There is a point where you won't want to say anything to anyone. But that didn't stop me from continuing to read and ask more questions.
For awhile I thought 'god' kicked me out. But it occurred to me that if 'god' kicked me out why wasn't I dead? I also wondered, if I KNEW I was I was meant to move there, then why didn't god support me? And if I didn't know why didn't god prevent it? So I fought with myself for awhile. I became depressed, angry, scared because I made a lot of life changes, and a huge move to get here. Time, money, I left my father, I brought my son with me. I overcame a lot just believing, and now it's just me and my son. I have to live with my decision. Right now my focus is to move to a place where at least I have some family and friends.
My father is an atheist and he never tried to influence me in any way, and he was very helpful with as little input in regards to religion. He even told me he was sad that I had left religion, because I was very happy in my faith... and I was. Ignorance was bliss. I would pray, I would fast, I believed, but I was wrong and completely delusional. I think I have never had an independent thought for most of my life. I never learned to think critically. I knew logic but I didn't know how to use it.

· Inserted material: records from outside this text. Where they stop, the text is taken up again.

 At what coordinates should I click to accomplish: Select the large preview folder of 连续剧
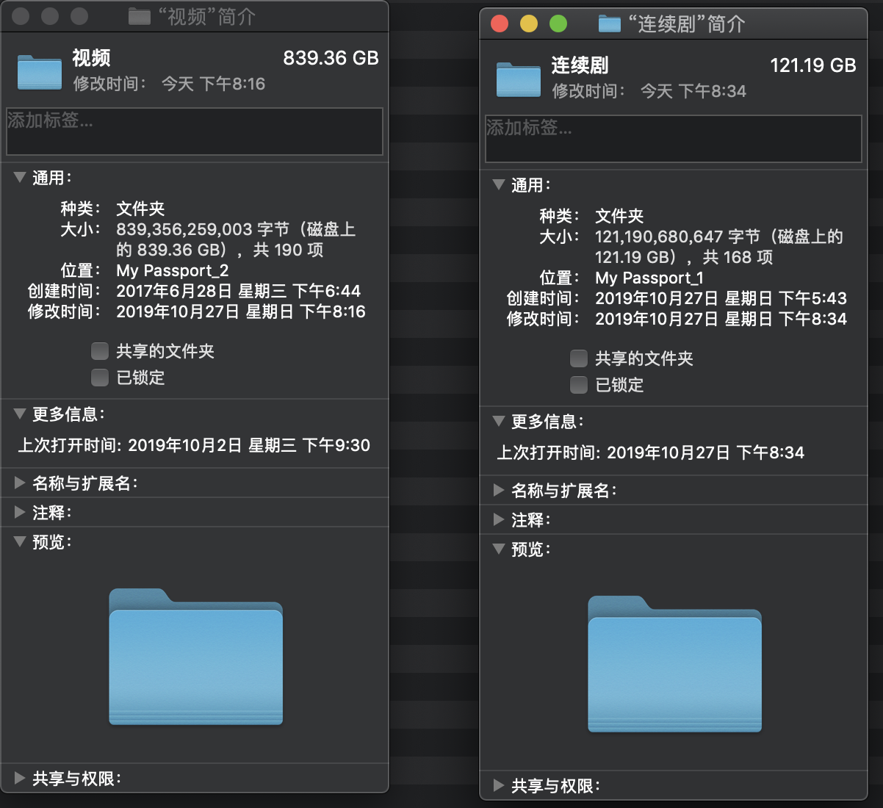pos(674,665)

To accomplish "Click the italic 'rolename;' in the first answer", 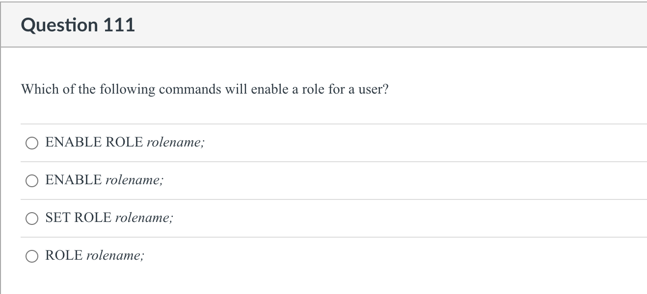I will (175, 143).

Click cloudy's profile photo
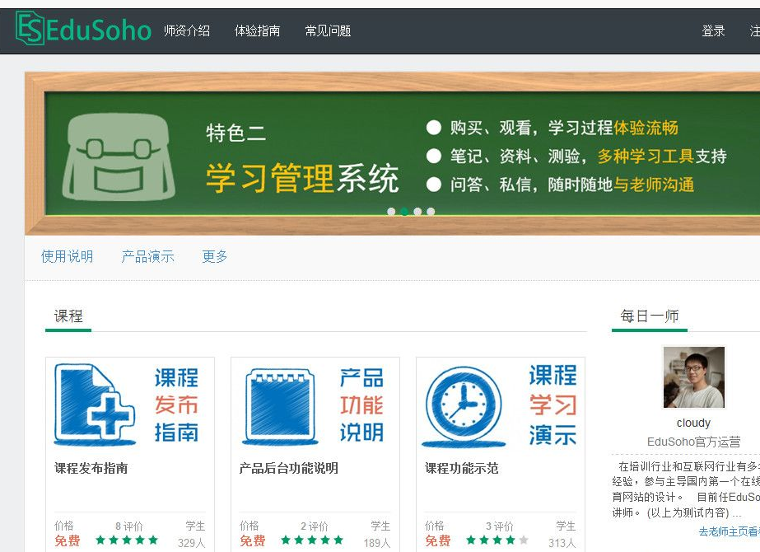click(x=693, y=377)
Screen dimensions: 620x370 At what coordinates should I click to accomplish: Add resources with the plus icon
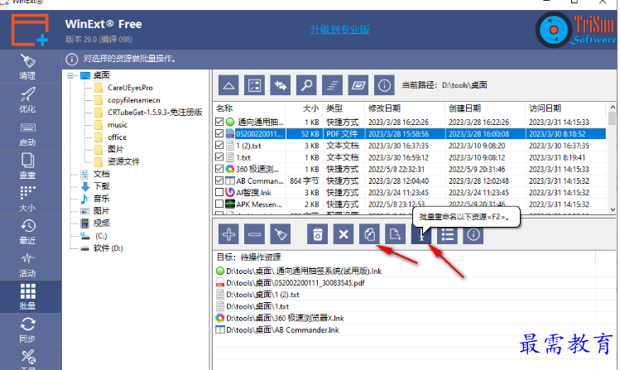point(229,234)
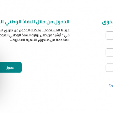
Task: Click the question mark in the blue link
Action: tap(110, 85)
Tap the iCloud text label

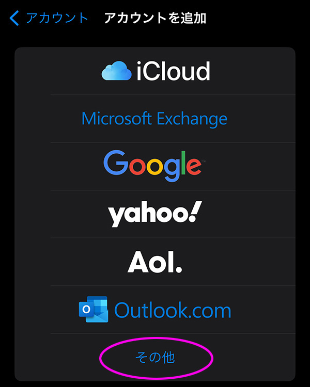click(173, 71)
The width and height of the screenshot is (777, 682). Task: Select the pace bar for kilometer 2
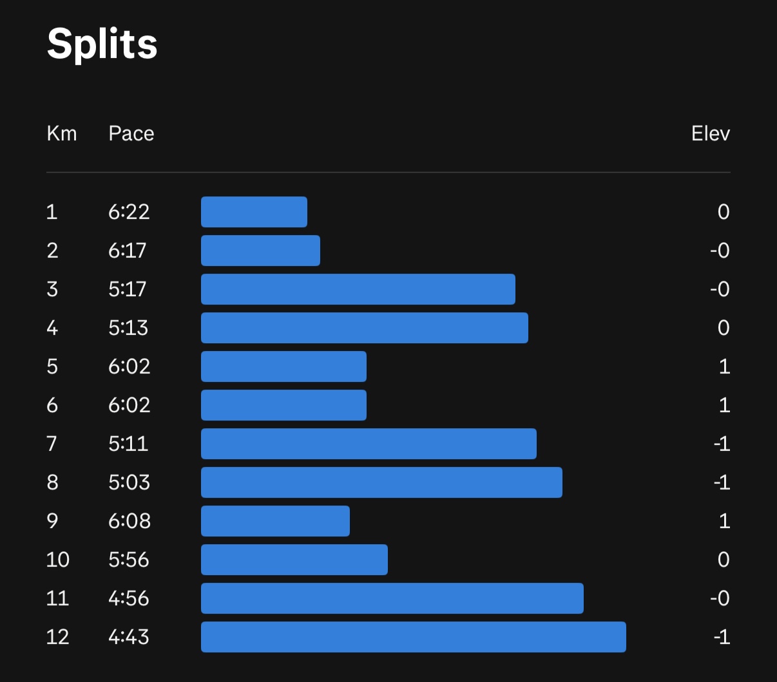[260, 251]
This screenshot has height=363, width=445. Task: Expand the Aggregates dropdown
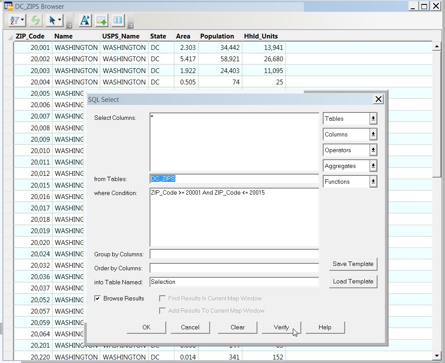[x=373, y=166]
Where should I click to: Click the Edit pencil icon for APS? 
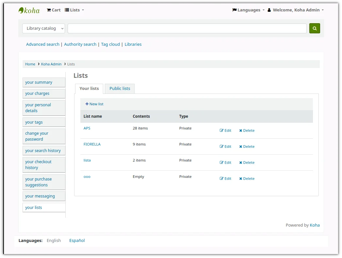[x=221, y=130]
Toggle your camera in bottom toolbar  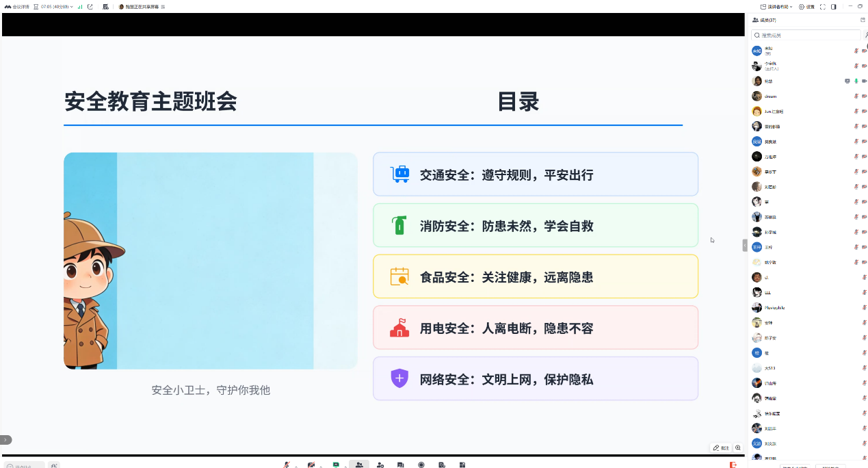(311, 465)
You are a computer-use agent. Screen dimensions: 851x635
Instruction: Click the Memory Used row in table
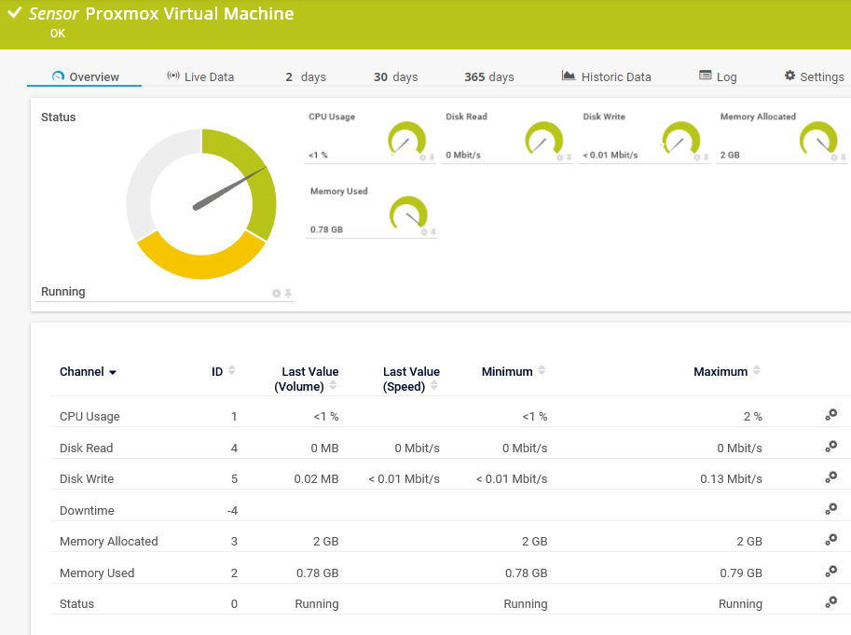(97, 573)
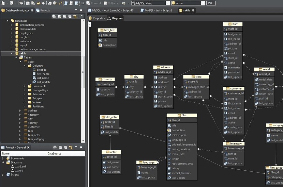
Task: Click Link with Editor arrows in Project panel
Action: (x=71, y=147)
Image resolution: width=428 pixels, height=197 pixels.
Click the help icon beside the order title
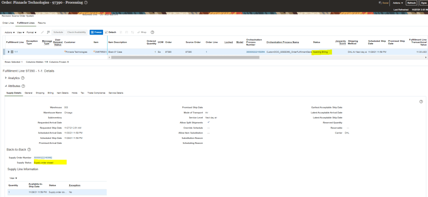[86, 3]
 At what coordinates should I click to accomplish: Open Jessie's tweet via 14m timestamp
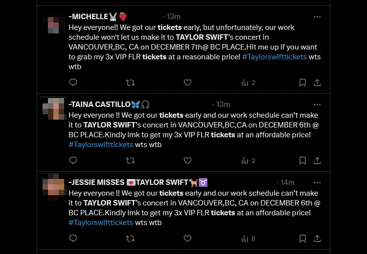pyautogui.click(x=288, y=182)
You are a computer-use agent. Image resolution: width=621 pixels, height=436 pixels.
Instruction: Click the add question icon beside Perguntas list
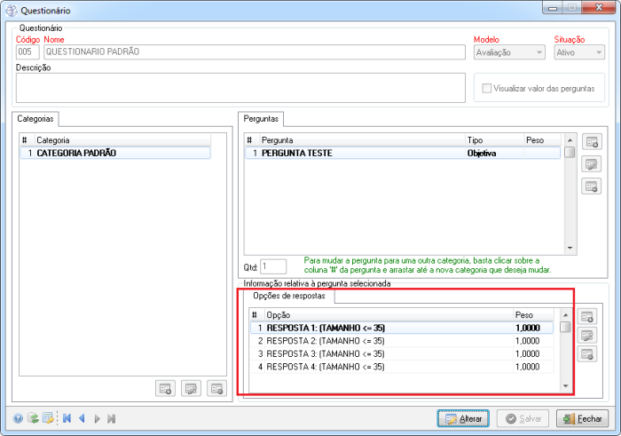(592, 142)
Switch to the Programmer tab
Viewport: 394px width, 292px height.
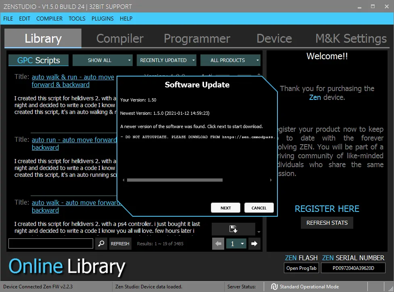point(197,39)
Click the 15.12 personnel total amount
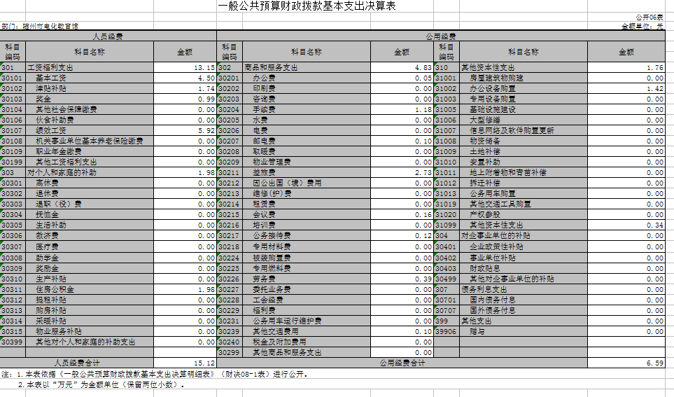 185,363
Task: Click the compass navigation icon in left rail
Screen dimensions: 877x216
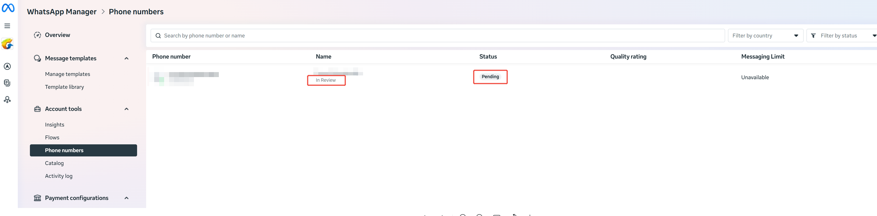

I also knew I lived in fear because I grew up in a church that yells at you from the pulpit and calls you Satan and constantly pushes you to show you are committed to Christ like a jealous obsessive boyfriend. The more money you make, the more you are required to hand it over to an invisible vengeful angry god who made an overseer called a pastor to give you crap so you can stay in line because you are not capable of being moral. You are called a Sheep because you need to be led, so basically you are stupid. I had to get rid of that if I was ever going to figure out if I really believed or not. I read Leaving the Fold by Marlene Winell, and the Denial of Death by Ernest Becker. I also read The God Delusion and have watched several youtube videos explaining to me in very patient detail that it has been 2000 years since the Common Error happened. The Common Error (Jesus) has not returned and those who honestly believe will always believe and feel offended if you don't believe. For three generations my family has been terrified of being left behind for the second coming. How many generations is it going to take until we realize that Christianity is crying wolf for two millenia and that this story is bogus? . When you die, the worms eat you and you will decompose unless you manage to be embalmed like Eva Peron.